Because they only show the amount of times a brand is mentioned by various types of content creators — rather than exactly how or why — metrics like EMV and MIV should be looked at as the beginning of the measurement conversation, rather than the end, experts say.

“MIV is really important for looking at the top of funnel activities a brand is doing, then you see how that translates into the rest of the business,” said Bringé.

EMV and MIV don’t answer questions around what people thought about a brand or a specific campaign, and whether activity is leading to sales or pushing consumers to switch from other brands, said Allen Adamson, co-founder of marketing firm Metaforce.

“The challenge in marketing has never been ‘Can media be used to track eyeballs?’ But figuring out ‘what message did they get?’” he said.

During the scandal that ensued after it was accused of sexualising children in an ad campaign in November, Balenciaga’s EMV was $41 million, more than its September total and not far behind its Spring/Summer 2023 fashion week-fuelled October reading of $52 million.

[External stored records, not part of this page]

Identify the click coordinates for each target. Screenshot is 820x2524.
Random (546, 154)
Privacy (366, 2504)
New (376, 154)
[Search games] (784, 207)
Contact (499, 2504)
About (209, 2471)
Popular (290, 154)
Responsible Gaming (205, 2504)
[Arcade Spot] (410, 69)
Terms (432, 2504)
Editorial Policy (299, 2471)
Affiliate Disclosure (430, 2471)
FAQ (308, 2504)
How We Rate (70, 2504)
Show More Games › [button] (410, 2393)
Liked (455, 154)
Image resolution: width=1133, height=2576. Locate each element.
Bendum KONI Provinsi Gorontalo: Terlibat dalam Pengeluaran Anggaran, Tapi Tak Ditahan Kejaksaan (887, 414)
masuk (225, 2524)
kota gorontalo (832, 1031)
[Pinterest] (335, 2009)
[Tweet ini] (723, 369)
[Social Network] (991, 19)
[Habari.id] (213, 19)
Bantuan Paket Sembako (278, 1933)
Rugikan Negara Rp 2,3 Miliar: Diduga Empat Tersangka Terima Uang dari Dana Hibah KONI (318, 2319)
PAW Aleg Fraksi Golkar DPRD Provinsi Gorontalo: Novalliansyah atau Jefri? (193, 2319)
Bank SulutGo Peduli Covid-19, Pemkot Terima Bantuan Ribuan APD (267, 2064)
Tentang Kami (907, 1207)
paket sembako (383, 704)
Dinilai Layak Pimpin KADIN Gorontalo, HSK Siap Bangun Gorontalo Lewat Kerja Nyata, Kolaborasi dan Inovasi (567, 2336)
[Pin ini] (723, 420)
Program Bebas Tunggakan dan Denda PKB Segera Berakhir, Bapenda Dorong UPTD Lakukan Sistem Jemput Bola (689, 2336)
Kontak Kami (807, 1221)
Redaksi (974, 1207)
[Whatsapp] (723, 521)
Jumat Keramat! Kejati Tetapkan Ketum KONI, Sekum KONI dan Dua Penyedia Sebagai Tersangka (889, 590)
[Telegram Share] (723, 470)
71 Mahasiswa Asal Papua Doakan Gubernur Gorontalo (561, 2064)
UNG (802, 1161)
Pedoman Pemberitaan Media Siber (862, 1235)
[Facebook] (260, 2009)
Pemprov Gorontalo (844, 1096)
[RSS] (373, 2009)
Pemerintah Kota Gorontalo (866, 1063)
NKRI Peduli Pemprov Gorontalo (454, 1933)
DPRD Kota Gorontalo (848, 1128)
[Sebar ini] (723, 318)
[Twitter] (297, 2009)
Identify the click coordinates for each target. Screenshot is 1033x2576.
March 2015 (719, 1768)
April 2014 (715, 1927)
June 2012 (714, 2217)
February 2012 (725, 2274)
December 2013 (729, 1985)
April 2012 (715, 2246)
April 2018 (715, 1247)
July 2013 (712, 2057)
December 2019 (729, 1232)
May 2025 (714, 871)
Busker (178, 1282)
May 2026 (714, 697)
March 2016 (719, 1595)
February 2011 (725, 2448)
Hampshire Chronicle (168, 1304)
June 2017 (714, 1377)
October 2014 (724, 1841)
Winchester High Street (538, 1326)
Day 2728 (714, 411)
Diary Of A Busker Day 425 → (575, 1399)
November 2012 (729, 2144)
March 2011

December EMV then fell sharply to $11 million.

Still, for many brands, being able to prove reach is huge.

As media becomes more cluttered, Oldfield wonders if the measures are helping fuel a growing list of brands seeking to shock consumers to nab online attention. Just look at recent runways filled with faux taxidermy, spray-on dresses, and prancing models in animal prosthetics.

To most effectively use EMV or MIV, brands should work it into an overarching strategy, said Oldfield. For example, if a brand wants to attract younger consumers, it could pay closer attention to how much conversation it’s generating on their favourite apps.

“Marketing is inherently going to become more digital, more socially driven, more conversational. [Conversation metrics are] a helpful signal of how a brand is standing out.” said Oldfield. “To use them effectively, it has to be against a longer term goal of doing something.”